Source material
※

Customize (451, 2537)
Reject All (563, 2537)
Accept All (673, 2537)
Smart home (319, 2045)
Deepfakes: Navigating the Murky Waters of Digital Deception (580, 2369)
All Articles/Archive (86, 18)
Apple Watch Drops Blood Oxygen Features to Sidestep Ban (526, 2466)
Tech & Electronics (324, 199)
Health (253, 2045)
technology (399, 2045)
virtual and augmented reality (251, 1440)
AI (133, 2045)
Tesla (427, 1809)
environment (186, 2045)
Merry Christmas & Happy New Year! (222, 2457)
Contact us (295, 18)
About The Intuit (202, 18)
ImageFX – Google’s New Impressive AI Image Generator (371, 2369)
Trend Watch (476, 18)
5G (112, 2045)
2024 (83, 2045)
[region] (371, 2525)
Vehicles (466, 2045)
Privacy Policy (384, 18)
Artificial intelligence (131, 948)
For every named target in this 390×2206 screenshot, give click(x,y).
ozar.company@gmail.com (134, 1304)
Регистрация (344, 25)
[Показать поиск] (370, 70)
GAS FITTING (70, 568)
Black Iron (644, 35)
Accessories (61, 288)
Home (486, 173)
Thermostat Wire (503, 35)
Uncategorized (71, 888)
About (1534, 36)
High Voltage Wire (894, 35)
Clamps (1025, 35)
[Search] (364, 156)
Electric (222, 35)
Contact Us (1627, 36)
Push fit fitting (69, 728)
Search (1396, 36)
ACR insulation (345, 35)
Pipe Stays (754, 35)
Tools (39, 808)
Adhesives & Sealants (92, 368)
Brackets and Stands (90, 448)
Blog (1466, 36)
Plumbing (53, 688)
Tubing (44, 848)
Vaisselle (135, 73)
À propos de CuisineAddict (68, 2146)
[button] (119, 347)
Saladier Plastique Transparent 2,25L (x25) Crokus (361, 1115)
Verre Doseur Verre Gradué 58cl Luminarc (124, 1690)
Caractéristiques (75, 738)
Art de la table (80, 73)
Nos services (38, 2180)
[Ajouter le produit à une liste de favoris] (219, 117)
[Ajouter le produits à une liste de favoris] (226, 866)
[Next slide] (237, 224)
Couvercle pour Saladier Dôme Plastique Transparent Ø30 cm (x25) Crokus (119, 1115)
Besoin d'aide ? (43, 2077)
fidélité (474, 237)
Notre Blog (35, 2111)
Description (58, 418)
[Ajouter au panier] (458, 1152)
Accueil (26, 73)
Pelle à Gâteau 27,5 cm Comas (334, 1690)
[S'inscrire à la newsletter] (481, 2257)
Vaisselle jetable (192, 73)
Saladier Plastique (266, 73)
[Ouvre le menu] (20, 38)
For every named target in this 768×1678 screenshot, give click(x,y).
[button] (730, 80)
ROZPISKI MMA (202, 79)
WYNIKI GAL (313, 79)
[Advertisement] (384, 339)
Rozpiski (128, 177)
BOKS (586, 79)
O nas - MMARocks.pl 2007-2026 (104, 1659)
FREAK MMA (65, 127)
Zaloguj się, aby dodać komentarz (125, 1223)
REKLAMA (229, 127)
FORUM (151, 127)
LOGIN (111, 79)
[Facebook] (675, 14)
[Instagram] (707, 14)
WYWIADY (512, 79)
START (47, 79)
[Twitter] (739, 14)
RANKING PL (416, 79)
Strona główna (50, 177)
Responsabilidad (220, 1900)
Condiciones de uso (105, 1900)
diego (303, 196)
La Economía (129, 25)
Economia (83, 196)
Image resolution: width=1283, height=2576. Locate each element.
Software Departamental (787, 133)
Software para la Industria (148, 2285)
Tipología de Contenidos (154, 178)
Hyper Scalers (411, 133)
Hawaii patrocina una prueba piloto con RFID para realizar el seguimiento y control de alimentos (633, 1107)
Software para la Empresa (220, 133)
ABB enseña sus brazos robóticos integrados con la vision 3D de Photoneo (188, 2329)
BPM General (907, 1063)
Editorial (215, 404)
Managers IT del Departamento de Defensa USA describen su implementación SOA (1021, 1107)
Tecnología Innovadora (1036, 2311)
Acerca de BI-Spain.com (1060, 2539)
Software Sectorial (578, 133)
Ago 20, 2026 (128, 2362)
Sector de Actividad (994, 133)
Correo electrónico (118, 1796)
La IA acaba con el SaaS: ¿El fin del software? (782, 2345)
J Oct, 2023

※

What you should do
Without changing anything, quote the lines from the top of the data to the line that contains "Tech & Electronics (324, 199)", including that line.

Task output
Customize (451, 2537)
Reject All (563, 2537)
Accept All (673, 2537)
Smart home (319, 2045)
Deepfakes: Navigating the Murky Waters of Digital Deception (580, 2369)
All Articles/Archive (86, 18)
Apple Watch Drops Blood Oxygen Features to Sidestep Ban (526, 2466)
Tech & Electronics (324, 199)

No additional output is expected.